SELECTED EXTRACT:
>> Start
IRC channel logs

2020-12-04.log

back to list of logs

<OriansJ>pder: it should also build correctly with M2-Planet as well
<OriansJ>now I'm going to try to figure out how to break the generation of raw into smaller steps.
<yt>OriansJ: AArch64 hex0 is up https://github.com/oriansj/mescc-tools-seed/pull/12
<yt>thought we best start small and see if there are any big changes that need to be applied across the board
<OriansJ>hex0_AArcd64.M1 ? did you mean hex0_AArch64.M1 ?
<yt>ahhh I'd forgotten about that typo
<yt>that's the problem with thinking "I'll fix that later" XD
<yt>should be fixed now
<OriansJ>It'll take me a bit to validate the DEFINEs but I'll get to that shortly
<yt>do you trust objdump when verifying the opcodes? :)
<yt>I think when I was doing hex0 I even hand-encoded them all, but I gave up on that with the bigger tools
<yt>I didn't really try to minimise the number of opcodes, aiming for something that's more or less readable in M1
<OriansJ>yt: DATA_OFFSET ? couldn't $output DATA_OFFSET be better written as &output?
<OriansJ>or is &label not behaving correctly in hex2 for AArch64?
<yt>ah I'm sure it can, I'm sure I used &label in the later tools
<yt>hex0 lived at 0x00000000 originally when I started in qemu, but a real linux kernel didn't like that whatsoever
<yt>hence the botched in DATA_OFFSET
<OriansJ>well hex0 doesn't actually have support for labels as all but hex2 will accept any arbitrary base address
<yt>yeah, I'd missed that option to hex2 initially; maybe the default for the base address shouldn't be 0x0 as that's unlikely to generate a working executable
<OriansJ>yt: well hex2 by default generates KNIGHT binaries which are loaded at address 0x0 by default
<OriansJ>perhaps I could make hex2 show a warning for all other architectures if --base-address isn't set to something other than zero
<OriansJ>that would help people avoid hitting similiar problems in the future.
<OriansJ>or would an error be better yt ?
<yt>I'm all for an error if it doesn't make sense to ignore it
<OriansJ>well one could use hex2 to build rom images and then using address 0x0 would be entirely reasonable.
<yt>ah fair enough, warning seems fine then!
<yt>a very useful error message: "A displacement of 1073742988 does not fit in 2 bytes"
<yt>would probably help if the displacement was in hex though :D
<OriansJ>yt: true and I certainly will add that to the backlog of nice-to-have features
<OriansJ>yt: warning message for hex2 is up; hopefully you find that obvious enough.
<yt>is that in https://github.com/oriansj/mescc-tools/commits/master ? don't see it yet
<yt>ah I see hex2_linker.c can't print hex in error messages yet? sounds like something for on the backlog :)
>> End
Word and element pointing entries
>> Start
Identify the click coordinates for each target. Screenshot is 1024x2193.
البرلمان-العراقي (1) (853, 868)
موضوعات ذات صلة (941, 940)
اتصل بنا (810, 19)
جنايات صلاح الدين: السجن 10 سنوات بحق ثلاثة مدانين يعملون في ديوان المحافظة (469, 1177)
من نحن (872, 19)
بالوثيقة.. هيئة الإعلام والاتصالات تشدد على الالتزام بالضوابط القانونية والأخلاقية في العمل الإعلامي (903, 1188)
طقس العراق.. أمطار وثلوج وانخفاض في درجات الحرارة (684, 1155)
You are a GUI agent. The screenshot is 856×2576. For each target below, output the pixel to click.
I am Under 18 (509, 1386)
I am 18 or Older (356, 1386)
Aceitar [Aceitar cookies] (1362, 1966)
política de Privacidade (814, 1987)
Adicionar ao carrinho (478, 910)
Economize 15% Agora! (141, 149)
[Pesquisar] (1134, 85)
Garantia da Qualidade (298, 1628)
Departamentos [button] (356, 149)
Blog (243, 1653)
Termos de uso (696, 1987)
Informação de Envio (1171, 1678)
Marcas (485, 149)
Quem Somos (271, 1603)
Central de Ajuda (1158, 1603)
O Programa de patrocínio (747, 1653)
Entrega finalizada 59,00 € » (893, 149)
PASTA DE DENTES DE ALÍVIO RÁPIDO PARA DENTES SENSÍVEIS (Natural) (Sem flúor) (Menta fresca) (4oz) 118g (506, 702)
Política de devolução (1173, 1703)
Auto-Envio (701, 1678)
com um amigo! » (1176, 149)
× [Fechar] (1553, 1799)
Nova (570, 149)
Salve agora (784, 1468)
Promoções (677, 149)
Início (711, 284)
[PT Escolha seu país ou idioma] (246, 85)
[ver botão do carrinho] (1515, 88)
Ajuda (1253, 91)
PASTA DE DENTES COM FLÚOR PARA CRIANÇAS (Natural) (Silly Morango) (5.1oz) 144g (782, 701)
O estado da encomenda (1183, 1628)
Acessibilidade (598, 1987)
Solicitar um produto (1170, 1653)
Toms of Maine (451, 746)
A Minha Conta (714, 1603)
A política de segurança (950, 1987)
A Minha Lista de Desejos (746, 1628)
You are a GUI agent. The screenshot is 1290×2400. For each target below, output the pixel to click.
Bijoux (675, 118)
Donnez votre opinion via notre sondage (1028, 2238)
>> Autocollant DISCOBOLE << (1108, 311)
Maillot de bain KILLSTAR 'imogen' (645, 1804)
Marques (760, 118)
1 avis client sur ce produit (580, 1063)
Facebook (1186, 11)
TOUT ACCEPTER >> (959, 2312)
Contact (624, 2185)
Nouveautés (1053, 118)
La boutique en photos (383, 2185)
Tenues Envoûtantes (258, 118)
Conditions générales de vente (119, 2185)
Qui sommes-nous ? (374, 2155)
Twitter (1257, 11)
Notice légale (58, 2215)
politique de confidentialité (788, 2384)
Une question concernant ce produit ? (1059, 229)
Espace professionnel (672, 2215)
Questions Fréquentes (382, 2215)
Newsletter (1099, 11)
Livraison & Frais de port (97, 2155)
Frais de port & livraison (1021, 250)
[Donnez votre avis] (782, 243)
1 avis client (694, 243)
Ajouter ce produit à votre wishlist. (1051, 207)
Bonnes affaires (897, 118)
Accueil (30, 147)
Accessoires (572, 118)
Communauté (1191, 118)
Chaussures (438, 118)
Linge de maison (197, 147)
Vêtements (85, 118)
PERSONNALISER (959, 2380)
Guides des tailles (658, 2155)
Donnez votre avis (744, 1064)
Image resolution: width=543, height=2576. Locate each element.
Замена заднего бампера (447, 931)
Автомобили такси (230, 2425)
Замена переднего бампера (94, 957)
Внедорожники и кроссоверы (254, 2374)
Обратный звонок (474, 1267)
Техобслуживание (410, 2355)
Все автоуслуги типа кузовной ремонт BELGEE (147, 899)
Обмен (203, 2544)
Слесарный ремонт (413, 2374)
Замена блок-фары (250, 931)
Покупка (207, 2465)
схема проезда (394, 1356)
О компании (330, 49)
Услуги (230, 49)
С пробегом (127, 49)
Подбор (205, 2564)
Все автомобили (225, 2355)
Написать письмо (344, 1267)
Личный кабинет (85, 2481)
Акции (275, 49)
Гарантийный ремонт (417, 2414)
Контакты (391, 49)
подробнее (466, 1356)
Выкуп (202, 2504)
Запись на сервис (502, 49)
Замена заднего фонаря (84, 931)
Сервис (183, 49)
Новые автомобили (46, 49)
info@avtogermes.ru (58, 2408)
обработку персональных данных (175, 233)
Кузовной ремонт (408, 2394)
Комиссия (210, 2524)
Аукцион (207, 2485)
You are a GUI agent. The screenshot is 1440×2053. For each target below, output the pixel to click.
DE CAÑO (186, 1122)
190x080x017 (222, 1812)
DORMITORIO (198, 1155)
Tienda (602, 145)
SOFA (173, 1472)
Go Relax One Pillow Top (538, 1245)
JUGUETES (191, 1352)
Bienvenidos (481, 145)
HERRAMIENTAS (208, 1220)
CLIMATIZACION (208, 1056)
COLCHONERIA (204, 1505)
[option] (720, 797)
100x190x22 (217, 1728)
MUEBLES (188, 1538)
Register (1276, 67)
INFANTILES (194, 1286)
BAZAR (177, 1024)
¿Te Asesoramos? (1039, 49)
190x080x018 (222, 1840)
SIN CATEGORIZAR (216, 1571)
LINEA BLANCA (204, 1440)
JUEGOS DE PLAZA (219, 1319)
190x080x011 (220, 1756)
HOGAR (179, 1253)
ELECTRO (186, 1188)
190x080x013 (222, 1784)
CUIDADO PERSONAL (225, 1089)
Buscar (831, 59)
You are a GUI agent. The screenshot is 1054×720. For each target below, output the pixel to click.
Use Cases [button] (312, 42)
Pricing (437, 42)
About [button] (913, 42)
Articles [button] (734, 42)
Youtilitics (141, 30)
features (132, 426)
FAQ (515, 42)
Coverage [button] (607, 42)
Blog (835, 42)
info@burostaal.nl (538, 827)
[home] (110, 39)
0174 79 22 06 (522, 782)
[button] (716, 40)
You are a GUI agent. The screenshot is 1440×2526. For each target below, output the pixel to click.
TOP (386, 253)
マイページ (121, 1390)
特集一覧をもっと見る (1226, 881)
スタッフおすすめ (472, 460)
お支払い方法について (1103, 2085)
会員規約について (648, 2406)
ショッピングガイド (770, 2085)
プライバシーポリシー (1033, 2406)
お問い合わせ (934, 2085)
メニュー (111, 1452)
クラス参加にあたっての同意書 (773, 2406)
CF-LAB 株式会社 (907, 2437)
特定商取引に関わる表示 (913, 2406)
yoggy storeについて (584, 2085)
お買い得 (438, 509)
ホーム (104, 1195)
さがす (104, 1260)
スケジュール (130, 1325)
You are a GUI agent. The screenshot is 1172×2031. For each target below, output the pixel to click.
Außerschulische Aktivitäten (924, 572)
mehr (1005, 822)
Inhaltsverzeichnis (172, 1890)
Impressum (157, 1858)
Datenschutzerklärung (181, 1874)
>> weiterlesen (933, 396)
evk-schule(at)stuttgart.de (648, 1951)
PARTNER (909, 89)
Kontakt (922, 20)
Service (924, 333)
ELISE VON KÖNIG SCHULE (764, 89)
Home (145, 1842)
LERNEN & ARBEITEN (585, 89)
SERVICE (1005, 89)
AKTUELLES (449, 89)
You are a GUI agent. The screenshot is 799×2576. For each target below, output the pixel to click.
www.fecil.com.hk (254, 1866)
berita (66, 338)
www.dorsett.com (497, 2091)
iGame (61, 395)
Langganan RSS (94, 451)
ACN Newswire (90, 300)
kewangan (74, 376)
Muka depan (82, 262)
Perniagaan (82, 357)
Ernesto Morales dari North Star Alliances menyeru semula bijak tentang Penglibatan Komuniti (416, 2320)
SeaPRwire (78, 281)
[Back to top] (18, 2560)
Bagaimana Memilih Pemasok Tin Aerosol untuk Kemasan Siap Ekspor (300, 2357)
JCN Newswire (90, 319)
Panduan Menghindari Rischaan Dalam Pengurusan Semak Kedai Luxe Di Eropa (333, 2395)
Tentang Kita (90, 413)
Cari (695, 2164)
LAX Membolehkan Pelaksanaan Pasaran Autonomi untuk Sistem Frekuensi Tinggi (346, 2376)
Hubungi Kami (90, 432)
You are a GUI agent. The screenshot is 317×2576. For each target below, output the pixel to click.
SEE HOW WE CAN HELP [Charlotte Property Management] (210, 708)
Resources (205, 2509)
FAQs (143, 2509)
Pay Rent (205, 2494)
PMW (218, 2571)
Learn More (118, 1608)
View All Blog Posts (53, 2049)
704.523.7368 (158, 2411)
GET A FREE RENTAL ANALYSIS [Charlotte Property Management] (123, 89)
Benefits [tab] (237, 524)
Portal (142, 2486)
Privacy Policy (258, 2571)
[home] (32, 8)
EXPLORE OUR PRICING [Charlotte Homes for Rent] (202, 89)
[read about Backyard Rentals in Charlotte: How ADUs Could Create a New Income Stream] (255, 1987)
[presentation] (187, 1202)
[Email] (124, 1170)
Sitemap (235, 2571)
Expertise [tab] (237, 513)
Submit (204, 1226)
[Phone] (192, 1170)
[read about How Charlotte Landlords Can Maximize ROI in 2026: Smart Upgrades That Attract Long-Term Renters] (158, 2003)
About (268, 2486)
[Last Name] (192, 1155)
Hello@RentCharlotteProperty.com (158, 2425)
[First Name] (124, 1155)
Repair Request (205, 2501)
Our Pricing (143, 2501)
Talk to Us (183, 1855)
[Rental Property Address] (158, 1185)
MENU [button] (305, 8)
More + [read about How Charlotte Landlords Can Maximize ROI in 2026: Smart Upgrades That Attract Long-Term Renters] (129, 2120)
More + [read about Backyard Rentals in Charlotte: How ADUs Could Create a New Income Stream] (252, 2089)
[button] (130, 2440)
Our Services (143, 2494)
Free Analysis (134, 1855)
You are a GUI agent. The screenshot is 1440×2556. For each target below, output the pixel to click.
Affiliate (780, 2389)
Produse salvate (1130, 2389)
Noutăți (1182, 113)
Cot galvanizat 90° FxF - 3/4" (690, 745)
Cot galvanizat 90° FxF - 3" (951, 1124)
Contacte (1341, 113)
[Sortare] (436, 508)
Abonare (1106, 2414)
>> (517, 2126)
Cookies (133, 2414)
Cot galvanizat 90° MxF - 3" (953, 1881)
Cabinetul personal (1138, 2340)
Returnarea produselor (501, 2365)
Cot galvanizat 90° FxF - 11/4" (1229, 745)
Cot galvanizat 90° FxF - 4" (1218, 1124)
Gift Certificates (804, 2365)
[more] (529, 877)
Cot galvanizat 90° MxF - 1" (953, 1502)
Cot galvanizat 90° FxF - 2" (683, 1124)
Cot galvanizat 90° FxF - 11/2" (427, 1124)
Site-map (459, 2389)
>> End
GIVEN TASK 1:
Transcribe the portion of the IRC log that begins at the words "<yt>I'm all for" and stops after "the backlog :)".
GIVEN TASK 2:
Answer these questions from the IRC log.
(a) What misspelled file name did OriansJ point out, and what spelling did OriansJ suggest?
(b) What kind of binaries does hex2 generate by default, and at what address are they loaded?
(c) What use of hex2 did OriansJ mention that would make address 0x0 entirely reasonable?
The entries play no part in any of this.

TASK ANSWER 1:
<yt>I'm all for an error if it doesn't make sense to ignore it
<OriansJ>well one could use hex2 to build rom images and then using address 0x0 would be entirely reasonable.
<yt>ah fair enough, warning seems fine then!
<yt>a very useful error message: "A displacement of 1073742988 does not fit in 2 bytes"
<yt>would probably help if the displacement was in hex though :D
<OriansJ>yt: true and I certainly will add that to the backlog of nice-to-have features
<OriansJ>yt: warning message for hex2 is up; hopefully you find that obvious enough.
<yt>is that in https://github.com/oriansj/mescc-tools/commits/master ? don't see it yet
<yt>ah I see hex2_linker.c can't print hex in error messages yet? sounds like something for on the backlog :)

TASK ANSWER 2:
(a) OriansJ pointed out "hex0_AArcd64.M1" and suggested "hex0_AArch64.M1".
(b) By default, hex2 generates KNIGHT binaries, which are loaded at address 0x0.
(c) OriansJ mentioned using hex2 to build rom images.